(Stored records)
------------

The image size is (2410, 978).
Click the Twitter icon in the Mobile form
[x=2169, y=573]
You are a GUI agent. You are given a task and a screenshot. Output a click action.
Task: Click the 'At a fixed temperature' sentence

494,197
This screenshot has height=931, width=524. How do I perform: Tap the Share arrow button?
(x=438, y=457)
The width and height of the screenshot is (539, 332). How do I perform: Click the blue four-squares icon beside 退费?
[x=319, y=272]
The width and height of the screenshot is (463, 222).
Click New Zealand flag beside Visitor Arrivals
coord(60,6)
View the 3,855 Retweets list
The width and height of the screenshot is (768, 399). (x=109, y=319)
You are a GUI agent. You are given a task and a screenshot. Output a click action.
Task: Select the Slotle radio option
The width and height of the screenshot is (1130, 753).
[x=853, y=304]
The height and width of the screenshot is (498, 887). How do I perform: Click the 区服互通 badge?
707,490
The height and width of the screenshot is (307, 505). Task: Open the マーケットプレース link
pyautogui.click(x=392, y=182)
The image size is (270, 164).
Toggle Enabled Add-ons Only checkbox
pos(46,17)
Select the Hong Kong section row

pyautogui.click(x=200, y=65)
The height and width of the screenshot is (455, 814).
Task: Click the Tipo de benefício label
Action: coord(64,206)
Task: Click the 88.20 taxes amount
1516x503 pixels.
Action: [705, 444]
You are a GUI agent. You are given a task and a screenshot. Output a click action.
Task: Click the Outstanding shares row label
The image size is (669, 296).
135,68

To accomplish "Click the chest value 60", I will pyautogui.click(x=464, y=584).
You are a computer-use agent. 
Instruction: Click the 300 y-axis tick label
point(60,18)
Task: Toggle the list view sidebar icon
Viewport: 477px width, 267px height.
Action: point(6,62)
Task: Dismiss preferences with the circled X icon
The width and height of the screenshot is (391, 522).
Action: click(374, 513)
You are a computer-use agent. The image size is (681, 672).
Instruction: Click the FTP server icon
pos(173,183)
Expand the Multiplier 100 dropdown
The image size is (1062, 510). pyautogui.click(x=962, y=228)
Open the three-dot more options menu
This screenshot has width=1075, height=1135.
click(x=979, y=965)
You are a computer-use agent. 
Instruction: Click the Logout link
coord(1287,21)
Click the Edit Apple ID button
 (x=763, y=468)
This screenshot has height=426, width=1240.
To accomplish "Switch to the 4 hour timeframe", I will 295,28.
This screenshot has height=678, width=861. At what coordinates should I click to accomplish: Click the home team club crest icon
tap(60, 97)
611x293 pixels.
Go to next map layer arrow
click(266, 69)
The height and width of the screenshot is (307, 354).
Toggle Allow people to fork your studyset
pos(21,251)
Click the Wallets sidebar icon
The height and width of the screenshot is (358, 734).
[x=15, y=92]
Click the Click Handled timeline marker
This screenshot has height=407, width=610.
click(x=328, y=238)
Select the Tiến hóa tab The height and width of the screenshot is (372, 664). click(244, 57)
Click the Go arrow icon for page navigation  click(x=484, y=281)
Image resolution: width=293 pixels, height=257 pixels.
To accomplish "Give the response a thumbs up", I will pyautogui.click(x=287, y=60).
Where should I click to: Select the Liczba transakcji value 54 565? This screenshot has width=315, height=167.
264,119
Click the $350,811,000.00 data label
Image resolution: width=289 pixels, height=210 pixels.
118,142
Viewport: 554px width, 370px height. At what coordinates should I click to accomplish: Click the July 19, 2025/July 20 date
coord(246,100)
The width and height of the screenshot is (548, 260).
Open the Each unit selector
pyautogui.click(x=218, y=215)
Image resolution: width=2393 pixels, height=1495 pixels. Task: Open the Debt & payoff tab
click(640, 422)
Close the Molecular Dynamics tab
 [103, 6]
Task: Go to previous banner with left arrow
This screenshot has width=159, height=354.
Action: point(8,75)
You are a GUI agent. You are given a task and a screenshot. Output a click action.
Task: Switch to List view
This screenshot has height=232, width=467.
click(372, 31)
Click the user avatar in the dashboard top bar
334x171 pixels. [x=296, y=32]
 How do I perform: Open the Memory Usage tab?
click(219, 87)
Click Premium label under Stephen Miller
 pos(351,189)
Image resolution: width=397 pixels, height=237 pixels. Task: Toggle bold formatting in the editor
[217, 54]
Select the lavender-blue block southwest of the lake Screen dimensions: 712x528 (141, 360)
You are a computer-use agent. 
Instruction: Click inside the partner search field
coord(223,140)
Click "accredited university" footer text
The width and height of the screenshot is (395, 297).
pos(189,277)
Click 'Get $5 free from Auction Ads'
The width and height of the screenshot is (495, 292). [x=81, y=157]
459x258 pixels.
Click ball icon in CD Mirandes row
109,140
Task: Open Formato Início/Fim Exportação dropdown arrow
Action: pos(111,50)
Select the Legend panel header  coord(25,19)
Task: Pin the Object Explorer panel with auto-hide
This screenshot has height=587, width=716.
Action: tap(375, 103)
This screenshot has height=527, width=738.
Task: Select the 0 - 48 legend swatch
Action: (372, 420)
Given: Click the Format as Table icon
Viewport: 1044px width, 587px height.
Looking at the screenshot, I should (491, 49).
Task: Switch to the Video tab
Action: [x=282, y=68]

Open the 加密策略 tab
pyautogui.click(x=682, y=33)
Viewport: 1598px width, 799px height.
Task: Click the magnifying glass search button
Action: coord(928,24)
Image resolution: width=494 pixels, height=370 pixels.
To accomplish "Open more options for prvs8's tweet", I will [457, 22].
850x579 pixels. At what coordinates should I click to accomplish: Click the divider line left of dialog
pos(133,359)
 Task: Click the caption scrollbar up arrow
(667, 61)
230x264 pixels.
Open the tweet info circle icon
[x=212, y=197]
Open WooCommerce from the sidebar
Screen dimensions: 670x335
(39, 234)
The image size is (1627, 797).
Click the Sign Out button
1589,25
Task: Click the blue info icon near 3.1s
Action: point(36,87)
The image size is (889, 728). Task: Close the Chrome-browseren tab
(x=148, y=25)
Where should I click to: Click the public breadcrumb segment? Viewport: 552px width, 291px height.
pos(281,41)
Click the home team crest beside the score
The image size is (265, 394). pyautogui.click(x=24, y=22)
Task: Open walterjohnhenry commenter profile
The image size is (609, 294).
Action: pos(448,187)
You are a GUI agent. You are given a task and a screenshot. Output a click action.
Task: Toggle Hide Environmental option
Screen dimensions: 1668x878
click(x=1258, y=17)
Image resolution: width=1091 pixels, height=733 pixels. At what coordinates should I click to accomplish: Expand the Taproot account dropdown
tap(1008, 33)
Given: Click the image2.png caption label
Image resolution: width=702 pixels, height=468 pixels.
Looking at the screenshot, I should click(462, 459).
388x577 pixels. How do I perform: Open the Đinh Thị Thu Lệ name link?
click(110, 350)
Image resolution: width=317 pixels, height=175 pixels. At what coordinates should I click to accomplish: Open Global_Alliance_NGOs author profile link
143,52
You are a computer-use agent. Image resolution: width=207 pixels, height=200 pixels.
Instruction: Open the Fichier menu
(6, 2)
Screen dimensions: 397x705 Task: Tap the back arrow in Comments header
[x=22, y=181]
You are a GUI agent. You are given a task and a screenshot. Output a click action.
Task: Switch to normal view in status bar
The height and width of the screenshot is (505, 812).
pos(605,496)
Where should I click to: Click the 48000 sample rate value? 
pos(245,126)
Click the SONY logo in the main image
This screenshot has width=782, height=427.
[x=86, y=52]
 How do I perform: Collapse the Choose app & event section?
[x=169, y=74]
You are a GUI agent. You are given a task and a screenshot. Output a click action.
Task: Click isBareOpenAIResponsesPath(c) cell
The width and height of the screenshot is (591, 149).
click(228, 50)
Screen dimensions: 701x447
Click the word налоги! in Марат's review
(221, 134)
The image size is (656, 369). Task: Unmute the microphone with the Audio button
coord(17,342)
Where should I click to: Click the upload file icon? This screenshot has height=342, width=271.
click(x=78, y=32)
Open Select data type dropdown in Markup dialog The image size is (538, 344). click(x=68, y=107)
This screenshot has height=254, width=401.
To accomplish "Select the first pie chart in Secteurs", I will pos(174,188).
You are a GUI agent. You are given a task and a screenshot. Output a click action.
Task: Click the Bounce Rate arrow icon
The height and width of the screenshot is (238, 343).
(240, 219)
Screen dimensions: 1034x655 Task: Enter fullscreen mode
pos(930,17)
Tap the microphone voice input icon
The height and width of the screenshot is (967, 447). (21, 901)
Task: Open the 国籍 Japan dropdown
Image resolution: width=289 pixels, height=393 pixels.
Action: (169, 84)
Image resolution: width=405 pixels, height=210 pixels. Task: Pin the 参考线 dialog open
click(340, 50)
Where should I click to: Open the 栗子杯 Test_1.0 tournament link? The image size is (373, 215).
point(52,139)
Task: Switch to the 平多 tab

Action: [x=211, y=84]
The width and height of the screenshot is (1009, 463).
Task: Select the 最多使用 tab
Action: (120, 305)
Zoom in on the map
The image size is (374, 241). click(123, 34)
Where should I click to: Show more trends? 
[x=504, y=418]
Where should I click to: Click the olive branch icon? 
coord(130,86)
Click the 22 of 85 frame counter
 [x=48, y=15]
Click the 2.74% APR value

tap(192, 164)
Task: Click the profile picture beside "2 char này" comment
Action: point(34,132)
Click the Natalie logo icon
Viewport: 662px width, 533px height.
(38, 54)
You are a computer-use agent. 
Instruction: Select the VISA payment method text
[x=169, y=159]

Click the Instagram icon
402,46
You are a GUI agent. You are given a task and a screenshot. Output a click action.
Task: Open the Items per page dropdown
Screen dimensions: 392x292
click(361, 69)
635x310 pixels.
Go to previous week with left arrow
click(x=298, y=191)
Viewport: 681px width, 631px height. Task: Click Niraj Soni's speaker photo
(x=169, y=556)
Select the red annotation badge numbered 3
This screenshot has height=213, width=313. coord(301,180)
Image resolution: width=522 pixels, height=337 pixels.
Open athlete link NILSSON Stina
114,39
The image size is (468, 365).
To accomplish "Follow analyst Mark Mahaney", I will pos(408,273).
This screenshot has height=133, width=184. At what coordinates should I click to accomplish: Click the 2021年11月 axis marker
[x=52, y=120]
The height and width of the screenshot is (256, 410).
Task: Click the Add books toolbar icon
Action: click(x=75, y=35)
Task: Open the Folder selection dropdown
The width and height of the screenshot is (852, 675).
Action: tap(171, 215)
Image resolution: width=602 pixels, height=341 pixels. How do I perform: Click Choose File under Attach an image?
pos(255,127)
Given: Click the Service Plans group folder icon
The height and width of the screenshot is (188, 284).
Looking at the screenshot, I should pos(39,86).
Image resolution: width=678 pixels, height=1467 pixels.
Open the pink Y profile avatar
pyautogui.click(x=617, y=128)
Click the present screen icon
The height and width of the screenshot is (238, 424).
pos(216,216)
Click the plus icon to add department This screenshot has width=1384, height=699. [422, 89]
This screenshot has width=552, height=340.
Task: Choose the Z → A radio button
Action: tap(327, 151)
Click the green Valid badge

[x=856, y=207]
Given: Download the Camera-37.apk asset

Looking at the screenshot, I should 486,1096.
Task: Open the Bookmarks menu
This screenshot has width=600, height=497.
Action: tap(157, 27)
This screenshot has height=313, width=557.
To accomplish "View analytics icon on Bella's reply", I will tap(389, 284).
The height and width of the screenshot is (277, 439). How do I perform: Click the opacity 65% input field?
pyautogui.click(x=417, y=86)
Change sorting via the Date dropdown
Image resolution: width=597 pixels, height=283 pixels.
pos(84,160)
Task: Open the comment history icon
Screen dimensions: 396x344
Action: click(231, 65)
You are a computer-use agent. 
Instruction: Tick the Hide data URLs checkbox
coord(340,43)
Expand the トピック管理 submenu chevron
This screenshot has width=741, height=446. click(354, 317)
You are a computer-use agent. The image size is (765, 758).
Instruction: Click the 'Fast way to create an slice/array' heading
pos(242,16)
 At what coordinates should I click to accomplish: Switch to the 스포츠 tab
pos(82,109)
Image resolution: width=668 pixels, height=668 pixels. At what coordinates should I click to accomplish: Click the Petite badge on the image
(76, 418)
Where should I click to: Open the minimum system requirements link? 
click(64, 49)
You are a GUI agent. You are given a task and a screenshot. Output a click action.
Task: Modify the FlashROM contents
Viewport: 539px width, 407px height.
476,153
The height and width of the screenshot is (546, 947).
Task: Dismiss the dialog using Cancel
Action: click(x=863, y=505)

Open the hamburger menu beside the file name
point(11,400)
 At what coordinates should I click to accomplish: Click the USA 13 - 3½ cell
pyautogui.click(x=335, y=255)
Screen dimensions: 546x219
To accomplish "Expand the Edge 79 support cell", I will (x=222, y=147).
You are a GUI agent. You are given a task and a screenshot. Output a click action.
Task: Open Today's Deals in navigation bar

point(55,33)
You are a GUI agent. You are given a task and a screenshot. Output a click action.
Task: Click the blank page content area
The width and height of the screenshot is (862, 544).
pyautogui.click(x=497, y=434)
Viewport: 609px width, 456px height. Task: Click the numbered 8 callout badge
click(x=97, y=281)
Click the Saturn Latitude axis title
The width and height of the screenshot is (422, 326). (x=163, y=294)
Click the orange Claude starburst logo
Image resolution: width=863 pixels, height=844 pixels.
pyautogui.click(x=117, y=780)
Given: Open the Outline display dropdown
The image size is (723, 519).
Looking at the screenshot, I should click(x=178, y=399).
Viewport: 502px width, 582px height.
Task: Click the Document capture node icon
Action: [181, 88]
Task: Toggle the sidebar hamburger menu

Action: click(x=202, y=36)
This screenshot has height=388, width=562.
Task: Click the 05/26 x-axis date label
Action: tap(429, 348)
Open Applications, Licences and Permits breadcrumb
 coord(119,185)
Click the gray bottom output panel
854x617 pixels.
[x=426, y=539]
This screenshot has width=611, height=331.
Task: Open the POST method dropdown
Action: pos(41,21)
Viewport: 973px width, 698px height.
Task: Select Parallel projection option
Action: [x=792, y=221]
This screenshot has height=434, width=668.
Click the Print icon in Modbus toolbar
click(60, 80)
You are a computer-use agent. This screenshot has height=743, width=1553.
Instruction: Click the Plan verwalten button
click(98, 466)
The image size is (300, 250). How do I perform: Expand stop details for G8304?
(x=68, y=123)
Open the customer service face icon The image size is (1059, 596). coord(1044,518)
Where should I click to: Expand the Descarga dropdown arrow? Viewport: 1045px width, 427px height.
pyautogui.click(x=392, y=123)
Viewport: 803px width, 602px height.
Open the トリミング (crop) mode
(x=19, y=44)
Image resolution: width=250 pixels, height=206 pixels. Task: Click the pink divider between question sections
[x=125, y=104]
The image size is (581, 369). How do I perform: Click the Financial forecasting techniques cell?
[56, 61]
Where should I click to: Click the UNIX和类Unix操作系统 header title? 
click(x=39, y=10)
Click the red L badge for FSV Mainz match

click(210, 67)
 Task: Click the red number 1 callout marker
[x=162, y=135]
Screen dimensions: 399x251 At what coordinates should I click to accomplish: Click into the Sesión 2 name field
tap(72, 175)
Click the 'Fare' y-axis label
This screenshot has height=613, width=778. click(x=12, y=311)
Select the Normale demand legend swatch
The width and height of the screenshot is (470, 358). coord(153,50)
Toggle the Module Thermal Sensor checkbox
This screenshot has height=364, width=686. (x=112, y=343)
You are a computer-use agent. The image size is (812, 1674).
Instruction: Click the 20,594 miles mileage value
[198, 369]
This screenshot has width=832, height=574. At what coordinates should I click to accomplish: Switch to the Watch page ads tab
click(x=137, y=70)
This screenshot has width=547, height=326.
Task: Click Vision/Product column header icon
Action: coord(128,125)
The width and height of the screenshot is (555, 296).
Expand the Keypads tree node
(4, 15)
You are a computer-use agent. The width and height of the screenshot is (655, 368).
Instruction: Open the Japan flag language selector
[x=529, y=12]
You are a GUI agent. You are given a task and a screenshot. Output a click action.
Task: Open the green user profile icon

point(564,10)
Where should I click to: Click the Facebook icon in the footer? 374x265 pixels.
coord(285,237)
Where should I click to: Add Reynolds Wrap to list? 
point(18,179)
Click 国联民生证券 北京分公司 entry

------------

**PROBLEM DESCRIPTION:**
Scan the data, and report each line that uses the word "panel".

**ANSWER SPACE:**
Select the Legend panel header  coord(25,19)
Task: Pin the Object Explorer panel with auto-hide
Click the gray bottom output panel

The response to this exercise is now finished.